(Collection entries)

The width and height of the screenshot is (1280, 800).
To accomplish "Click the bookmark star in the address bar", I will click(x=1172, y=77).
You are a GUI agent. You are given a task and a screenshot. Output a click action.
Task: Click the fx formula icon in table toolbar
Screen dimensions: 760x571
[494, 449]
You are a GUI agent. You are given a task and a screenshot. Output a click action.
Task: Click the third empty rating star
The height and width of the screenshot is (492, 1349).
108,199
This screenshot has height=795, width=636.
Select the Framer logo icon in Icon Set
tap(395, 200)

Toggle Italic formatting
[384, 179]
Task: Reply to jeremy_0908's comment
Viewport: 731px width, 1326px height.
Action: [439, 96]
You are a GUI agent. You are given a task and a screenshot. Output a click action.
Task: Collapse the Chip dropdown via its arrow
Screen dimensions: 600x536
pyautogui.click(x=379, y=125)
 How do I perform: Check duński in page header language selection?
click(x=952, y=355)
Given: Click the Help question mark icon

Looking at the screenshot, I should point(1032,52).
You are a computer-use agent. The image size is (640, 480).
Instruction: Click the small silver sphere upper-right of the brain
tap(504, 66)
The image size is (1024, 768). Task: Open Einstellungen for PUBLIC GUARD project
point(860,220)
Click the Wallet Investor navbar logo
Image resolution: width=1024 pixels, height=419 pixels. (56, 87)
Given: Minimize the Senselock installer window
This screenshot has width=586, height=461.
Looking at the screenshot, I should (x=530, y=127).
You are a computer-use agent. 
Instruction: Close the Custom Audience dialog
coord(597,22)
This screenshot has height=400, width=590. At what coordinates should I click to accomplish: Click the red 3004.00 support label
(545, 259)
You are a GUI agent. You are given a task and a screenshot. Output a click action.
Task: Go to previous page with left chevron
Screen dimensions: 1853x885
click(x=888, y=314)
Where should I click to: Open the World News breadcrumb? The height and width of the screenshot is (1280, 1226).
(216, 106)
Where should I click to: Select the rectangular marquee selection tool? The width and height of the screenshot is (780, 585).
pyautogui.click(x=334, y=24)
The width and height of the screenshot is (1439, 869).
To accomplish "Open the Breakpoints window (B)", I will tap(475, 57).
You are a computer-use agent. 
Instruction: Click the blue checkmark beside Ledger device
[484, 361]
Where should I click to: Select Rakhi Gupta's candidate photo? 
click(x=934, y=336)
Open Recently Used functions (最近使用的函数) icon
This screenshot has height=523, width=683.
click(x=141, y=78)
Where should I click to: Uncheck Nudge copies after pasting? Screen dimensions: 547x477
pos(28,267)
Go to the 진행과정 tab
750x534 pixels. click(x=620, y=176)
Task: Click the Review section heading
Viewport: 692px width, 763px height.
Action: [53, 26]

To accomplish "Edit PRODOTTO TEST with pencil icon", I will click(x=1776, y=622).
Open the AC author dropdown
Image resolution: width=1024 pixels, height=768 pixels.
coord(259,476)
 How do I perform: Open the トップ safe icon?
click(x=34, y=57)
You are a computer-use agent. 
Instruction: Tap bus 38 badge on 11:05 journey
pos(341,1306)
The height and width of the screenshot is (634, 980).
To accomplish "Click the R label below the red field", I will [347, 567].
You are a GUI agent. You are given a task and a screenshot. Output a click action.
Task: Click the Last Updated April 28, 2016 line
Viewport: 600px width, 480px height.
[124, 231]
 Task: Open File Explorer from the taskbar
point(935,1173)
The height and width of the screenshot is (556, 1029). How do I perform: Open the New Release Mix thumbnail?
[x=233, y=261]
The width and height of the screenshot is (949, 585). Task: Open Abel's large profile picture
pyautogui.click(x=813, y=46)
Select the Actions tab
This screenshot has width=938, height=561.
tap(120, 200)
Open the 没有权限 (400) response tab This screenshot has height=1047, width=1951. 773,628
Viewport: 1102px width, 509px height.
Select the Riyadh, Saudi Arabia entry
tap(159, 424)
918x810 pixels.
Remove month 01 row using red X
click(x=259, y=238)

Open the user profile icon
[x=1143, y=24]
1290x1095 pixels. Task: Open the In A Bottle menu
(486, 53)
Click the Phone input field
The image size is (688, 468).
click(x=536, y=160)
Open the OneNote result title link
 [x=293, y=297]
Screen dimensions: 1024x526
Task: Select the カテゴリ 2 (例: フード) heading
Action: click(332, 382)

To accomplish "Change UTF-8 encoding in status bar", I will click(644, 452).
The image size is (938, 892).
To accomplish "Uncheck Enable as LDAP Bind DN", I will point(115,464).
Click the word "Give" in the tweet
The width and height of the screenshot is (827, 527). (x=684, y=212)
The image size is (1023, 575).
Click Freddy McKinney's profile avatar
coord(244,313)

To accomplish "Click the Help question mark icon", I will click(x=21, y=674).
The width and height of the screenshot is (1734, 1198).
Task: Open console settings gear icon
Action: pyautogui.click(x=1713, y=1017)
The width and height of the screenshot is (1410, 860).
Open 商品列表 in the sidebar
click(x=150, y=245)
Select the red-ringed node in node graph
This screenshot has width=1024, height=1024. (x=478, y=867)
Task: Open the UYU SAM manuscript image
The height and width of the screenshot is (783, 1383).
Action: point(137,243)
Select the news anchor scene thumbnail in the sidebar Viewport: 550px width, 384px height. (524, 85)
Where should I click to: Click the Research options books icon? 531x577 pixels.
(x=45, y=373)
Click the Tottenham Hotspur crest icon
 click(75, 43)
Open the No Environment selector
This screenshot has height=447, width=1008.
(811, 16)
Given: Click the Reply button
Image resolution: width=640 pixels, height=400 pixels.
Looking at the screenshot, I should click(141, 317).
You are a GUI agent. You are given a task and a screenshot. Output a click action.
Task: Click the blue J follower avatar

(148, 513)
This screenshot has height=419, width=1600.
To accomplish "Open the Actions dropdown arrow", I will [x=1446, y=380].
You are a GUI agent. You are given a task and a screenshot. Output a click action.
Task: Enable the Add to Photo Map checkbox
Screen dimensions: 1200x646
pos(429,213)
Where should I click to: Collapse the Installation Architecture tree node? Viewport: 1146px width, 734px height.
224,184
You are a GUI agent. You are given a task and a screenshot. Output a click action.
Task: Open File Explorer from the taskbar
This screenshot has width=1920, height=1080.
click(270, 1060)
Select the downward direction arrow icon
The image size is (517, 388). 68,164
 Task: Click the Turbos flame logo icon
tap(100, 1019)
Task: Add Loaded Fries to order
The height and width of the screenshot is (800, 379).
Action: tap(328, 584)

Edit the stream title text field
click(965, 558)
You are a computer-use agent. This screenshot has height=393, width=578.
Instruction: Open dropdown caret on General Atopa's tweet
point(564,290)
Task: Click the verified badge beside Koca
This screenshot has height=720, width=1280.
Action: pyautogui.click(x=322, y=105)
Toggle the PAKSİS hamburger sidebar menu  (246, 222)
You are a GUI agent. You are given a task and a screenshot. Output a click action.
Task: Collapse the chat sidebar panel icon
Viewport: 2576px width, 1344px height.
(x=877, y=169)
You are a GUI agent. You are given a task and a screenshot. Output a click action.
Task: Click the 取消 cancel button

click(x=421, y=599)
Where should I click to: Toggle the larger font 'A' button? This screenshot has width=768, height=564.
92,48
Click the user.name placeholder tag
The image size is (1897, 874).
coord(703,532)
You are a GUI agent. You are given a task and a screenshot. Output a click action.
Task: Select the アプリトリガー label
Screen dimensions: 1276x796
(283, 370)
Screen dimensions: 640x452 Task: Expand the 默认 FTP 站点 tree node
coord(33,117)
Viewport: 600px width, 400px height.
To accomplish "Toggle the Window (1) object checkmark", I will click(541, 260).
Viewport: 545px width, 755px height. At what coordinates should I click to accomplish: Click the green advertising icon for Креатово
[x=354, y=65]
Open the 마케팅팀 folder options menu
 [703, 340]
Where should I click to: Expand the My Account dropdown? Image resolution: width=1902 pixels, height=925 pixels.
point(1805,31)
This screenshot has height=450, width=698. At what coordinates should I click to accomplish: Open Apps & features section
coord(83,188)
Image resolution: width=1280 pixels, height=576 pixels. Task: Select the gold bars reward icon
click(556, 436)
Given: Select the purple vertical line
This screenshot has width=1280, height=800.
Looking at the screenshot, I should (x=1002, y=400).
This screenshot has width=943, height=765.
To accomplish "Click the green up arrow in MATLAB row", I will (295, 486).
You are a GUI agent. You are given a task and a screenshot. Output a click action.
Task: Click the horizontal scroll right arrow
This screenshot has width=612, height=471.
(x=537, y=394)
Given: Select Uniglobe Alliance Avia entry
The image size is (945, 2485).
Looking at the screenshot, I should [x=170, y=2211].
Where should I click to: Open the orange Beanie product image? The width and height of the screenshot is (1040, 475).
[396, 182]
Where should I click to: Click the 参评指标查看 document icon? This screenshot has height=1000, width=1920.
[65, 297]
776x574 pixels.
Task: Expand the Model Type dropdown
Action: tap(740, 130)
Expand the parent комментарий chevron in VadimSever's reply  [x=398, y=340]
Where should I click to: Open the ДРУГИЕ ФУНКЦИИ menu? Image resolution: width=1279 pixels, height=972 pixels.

__Aim of the task__. Reproduce the rows from the line with "Viewport: 600px width, 400px height." to the line with "point(1805,31)", substituting "Screen" for "Viewport" and leaving everything else as it stands.

__Exercise result__.
Screen: 600px width, 400px height.
To accomplish "Toggle the Window (1) object checkmark", I will click(541, 260).
Screen: 545px width, 755px height. At what coordinates should I click to accomplish: Click the green advertising icon for Креатово
[x=354, y=65]
Open the 마케팅팀 folder options menu
 [703, 340]
Where should I click to: Expand the My Account dropdown? Image resolution: width=1902 pixels, height=925 pixels.
point(1805,31)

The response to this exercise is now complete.